Economist Nouriel Roubini of Roubini Global Economics thinks a euro zone breakup could occur as soon as 2013.

In a CNBC interview Monday, Doctor Doom Roubini said the only answer for Greece -- to restore its growth, competitiveness and rebalance its economy -- is exiting the euro zone and devaluing a currency of its own.

As long as Greece stays in the euro zone and uses the euro, it cannot accomplish this, he said.

Roubini, who recently visited Athens, said there are 20,000 homeless people roaming the streets and protests occurring every day.

Greece's overall unemployment rate, according to December 2011 government data, is 21 percent. The youth unemployment rate is at an alarming 51 percent.

The recession is becoming a depression, said Roubini.

In the coming years, if peripheral euro zone countries do not grow, the bond market, instead of just worrying about their high levels of public debt, will also focus on their economic weakness, he said.

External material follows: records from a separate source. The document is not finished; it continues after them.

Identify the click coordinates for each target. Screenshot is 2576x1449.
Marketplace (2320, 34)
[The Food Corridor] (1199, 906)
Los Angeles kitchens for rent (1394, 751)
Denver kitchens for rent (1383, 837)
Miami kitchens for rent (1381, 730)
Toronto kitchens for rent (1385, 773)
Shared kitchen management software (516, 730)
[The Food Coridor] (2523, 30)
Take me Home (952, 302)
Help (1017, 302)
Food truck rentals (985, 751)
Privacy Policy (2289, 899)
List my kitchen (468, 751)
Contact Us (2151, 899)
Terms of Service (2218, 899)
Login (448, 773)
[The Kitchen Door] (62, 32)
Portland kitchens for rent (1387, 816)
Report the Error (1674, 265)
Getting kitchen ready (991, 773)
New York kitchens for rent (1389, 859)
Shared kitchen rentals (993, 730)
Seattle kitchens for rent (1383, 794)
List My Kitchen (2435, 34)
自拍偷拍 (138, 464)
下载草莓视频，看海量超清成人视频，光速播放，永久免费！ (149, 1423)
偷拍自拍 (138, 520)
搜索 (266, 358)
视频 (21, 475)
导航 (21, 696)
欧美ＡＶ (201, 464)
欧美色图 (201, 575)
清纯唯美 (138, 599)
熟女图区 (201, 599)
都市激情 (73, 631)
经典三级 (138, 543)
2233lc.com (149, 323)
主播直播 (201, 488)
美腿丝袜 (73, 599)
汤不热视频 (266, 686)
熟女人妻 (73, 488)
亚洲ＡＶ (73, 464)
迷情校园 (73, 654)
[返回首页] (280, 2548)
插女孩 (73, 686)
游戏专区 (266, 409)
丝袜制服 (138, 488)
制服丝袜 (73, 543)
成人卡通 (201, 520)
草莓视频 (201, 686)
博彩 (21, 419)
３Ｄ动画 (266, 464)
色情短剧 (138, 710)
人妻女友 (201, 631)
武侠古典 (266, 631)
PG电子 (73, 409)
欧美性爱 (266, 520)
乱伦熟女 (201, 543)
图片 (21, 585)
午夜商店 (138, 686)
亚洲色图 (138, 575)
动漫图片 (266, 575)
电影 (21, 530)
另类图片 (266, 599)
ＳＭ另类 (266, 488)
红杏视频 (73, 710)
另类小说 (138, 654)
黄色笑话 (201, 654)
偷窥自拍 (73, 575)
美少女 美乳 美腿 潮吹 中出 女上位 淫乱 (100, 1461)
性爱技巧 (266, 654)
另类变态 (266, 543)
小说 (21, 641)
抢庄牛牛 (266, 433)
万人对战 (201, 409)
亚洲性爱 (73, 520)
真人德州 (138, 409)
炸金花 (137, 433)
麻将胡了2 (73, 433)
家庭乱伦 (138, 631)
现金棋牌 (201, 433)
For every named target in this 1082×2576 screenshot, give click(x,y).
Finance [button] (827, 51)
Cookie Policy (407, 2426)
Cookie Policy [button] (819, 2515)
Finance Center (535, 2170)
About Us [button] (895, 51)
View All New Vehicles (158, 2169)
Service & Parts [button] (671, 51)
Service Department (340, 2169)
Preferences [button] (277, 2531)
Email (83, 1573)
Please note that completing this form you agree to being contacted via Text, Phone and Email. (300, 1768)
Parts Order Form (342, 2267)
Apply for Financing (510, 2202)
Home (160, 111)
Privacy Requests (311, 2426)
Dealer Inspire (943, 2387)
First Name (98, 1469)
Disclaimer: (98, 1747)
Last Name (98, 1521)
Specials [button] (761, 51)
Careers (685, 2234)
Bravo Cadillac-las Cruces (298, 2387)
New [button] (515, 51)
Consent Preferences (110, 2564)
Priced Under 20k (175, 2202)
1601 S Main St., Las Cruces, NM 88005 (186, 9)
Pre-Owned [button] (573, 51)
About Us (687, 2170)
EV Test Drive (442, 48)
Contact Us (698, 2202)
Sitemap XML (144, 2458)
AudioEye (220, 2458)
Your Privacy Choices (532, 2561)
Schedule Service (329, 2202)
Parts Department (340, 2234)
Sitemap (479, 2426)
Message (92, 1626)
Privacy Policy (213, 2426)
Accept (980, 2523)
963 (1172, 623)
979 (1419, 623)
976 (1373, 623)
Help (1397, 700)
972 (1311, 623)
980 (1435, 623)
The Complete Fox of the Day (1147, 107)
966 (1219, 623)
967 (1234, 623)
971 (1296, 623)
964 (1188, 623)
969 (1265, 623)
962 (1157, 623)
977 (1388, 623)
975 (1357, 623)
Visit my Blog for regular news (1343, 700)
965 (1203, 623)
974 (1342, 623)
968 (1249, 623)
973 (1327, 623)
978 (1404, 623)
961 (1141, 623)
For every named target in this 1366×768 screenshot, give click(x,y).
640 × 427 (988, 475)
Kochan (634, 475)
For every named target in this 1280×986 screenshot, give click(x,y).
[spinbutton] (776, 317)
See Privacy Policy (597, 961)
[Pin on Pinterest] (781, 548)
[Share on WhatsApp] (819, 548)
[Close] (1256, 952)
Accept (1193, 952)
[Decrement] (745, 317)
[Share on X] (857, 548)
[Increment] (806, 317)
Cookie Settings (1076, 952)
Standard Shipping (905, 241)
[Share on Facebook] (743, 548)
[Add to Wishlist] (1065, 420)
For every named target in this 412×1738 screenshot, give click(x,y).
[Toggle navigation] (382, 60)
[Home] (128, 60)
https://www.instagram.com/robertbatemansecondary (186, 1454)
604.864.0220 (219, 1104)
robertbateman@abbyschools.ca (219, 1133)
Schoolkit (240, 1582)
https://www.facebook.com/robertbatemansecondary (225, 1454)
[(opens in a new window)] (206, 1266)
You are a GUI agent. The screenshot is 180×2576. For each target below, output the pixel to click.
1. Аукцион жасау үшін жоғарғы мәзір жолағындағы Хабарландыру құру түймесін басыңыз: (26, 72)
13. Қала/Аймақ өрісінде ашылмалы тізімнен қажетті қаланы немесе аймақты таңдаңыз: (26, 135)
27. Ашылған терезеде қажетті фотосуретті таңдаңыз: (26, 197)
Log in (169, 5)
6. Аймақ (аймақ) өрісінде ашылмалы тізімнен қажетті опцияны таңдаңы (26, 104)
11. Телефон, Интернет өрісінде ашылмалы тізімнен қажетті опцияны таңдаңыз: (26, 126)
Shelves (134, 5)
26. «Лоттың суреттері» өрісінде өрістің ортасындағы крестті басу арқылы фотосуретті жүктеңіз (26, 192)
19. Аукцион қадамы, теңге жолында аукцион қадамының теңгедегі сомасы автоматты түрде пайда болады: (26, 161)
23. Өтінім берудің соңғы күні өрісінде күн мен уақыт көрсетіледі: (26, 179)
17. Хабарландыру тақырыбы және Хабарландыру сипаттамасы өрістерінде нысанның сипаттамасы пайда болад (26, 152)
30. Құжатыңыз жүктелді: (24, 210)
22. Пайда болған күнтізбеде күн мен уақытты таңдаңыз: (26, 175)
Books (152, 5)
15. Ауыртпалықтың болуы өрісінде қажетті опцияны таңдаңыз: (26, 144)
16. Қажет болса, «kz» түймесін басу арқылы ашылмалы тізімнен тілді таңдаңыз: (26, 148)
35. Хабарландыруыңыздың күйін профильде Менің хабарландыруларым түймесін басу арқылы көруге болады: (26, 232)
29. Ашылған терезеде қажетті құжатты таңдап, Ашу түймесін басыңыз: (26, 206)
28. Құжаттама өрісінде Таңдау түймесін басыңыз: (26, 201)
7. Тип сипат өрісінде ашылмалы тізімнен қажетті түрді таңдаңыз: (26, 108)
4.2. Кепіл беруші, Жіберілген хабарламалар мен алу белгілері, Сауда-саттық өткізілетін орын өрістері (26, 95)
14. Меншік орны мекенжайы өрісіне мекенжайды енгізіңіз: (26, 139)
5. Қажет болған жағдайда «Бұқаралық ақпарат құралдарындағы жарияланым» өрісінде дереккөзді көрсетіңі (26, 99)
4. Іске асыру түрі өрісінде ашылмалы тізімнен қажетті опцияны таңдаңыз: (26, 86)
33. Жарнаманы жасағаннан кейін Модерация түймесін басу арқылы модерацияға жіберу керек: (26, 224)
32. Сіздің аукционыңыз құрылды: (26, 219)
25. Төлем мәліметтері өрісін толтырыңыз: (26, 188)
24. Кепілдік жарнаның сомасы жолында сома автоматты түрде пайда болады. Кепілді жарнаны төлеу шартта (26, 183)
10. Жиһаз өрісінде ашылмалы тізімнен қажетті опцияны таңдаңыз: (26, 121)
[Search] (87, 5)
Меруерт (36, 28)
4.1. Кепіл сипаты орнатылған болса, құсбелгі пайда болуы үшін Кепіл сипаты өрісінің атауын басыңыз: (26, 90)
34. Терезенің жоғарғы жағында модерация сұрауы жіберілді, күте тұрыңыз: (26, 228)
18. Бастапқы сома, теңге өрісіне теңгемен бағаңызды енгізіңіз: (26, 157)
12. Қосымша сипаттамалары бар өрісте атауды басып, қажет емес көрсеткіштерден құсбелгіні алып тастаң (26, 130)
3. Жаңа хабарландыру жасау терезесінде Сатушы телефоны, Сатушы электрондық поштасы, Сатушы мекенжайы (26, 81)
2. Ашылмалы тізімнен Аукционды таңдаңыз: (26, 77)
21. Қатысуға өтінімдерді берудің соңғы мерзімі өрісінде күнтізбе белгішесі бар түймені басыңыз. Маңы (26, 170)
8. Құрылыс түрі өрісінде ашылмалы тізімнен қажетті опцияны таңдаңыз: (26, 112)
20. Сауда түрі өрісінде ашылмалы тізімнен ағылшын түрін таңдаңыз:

In this case, the bond market would continue to demand high interest on the countries' sovereign debts or reject them altogether. These euro zone members, therefore, may be forced to restructure their debt and exit the common currency, said Roubini.

Greece has already restructured its debt and reduced the amount owed by €100 billion ($130 billion). Roubini, however, thinks the country still cannot repay its debt and must restructure again and ultimately quit the euro zone.

The New York-based economist thinks Portugal may be next to restructure debt and then quit the euro, and that Ireland, Spain or Italy may eventually do so as well.

The Centre for Economic and Business Research, a UK think tank, is even more bearish than Roubini.

It now looks as though 2012 will be the year when the euro starts to break up, it stated on a document published in early January.

The CEBR put the probability of a euro zone breakup in 2012 at 60 percent. Within the next decade, it put the probability at 99 percent.